Emsal Mahkeme Kararı Ankara Bölge Adliye Mahkemesi 20. Hukuk Dairesi 2020/868 E. 2022/212 K. 24.02.2022 T.

Görüntülediğiniz mahkeme kararı henüz kesinleşmemiştir. Yararlı olması amacıyla eklenmiştir.

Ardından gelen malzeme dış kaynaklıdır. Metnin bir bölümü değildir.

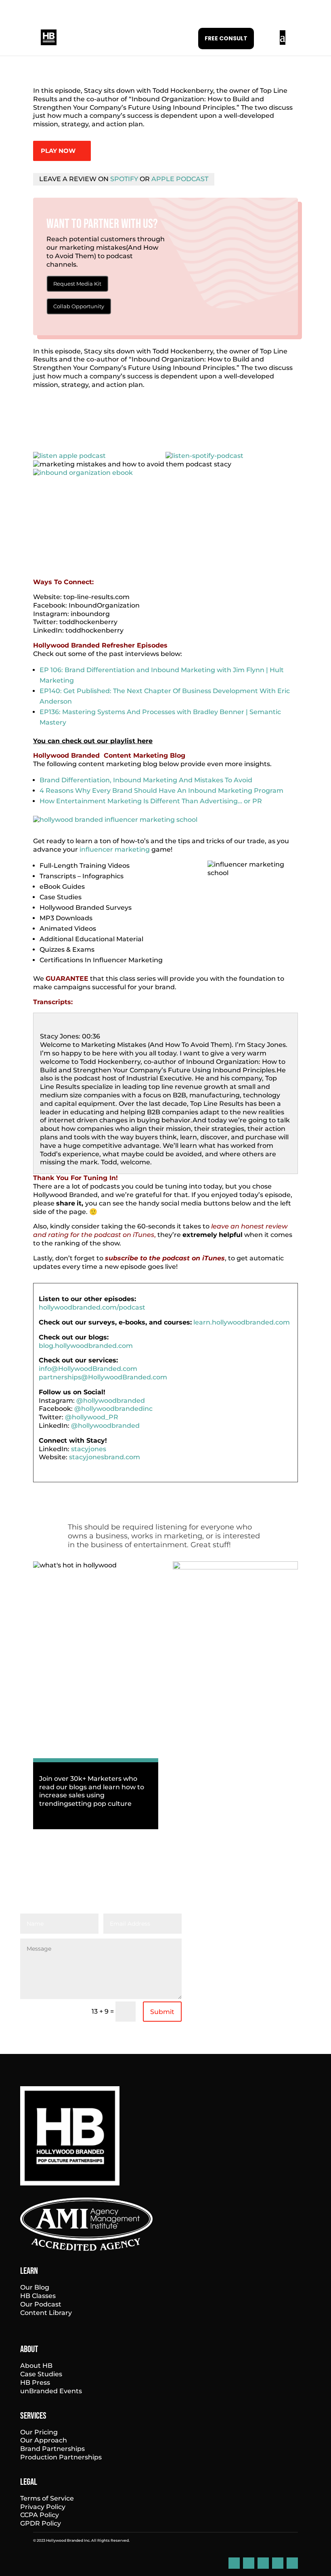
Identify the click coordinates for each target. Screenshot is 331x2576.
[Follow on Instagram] (263, 2563)
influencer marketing (115, 849)
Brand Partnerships (52, 2449)
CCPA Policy (39, 2515)
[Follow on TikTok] (277, 2563)
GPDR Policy (40, 2523)
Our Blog (34, 2287)
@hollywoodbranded (110, 1400)
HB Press (35, 2382)
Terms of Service (47, 2498)
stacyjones (88, 1449)
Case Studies (41, 2374)
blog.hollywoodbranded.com (86, 1346)
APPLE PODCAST (179, 179)
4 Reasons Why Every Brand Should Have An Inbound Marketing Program (161, 790)
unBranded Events (51, 2391)
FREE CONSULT (226, 38)
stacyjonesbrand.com (104, 1457)
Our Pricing (39, 2432)
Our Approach (43, 2440)
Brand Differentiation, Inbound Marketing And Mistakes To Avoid (146, 780)
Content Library (46, 2313)
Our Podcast (40, 2304)
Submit (162, 2012)
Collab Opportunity (78, 306)
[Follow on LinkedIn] (234, 2563)
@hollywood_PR (91, 1417)
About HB (36, 2365)
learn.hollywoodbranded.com (241, 1322)
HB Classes (38, 2296)
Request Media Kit (77, 283)
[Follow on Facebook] (248, 2563)
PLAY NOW (58, 151)
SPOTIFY (124, 179)
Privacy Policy (42, 2507)
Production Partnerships (61, 2457)
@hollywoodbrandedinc (113, 1408)
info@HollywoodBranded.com (88, 1369)
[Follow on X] (292, 2563)
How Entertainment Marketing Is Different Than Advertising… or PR (151, 801)
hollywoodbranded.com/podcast (92, 1307)
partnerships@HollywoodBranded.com (103, 1377)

T.C. ANKARA BÖLGE ADLİYE MAHKEMESİ 20. HUKUK DAİRESİ
….
T.C.
ANKARA
BÖLGE ADLİYE MAHKEMESİ
20.HUKUK DAİRESİ
…..
T Ü R K M İ L L E T İ A D I N A
K A R A R

….

İNCELENEN KARARIN
MAHKEMESİ : ANKARA 4. FİKRİ VE SINAÎ HAKLAR HUKUK
MAHKEMESİ
TARİHİ : 27/11/2019
NUMARASI ……
DAVANIN KONUSU : YİDK Kararının İptali ve Marka Hükümsüzlüğü

Taraflar arasında görülen davada Ankara 4. Fikri ve Sınaî Haklar Hukuk Mahkemesi’nce verilen 27/11/2019 tarih ve 2018/261 E. – 2019/415 K. sayılı kararın Dairemizce incelenmesi davacı tarafından istenmiş ve istinaf dilekçesinin süresi içinde verildiği anlaşılmış olmakla, dosya içerisindeki dilekçe, layihalar, duruşma tutanakları ve tüm belgeler okunup, incelendikten sonra işin gereği görüşülüp, düşünüldü:

TARAFLARIN İDDİA VE SAVUNMALARININ ÖZETİ: Davacı vekili, müvekkilinin………. ibareli markaların sahibi olduğunu, davalının bu markalarla iltibas yaratacak nitelikteki 2017/06691 sayılı “…” ibareli marka tescil başvurusunda bulunduğunu, müvekkilinin başvuruya itirazlarının 2018-M-4554 sayılı YİDK kararıyla reddedildiğini, oysa taraf markalarının ayırt edilemeyecek kadar benzer olduğunu, bu konuda emsal yargı kararlarının bulunduğunu ileri sürerek, davalı … YİDK kararının iptalini ve diğer davalı markasının hükümsüzlüğüne karar verilmesini talep ve dava etmiştir.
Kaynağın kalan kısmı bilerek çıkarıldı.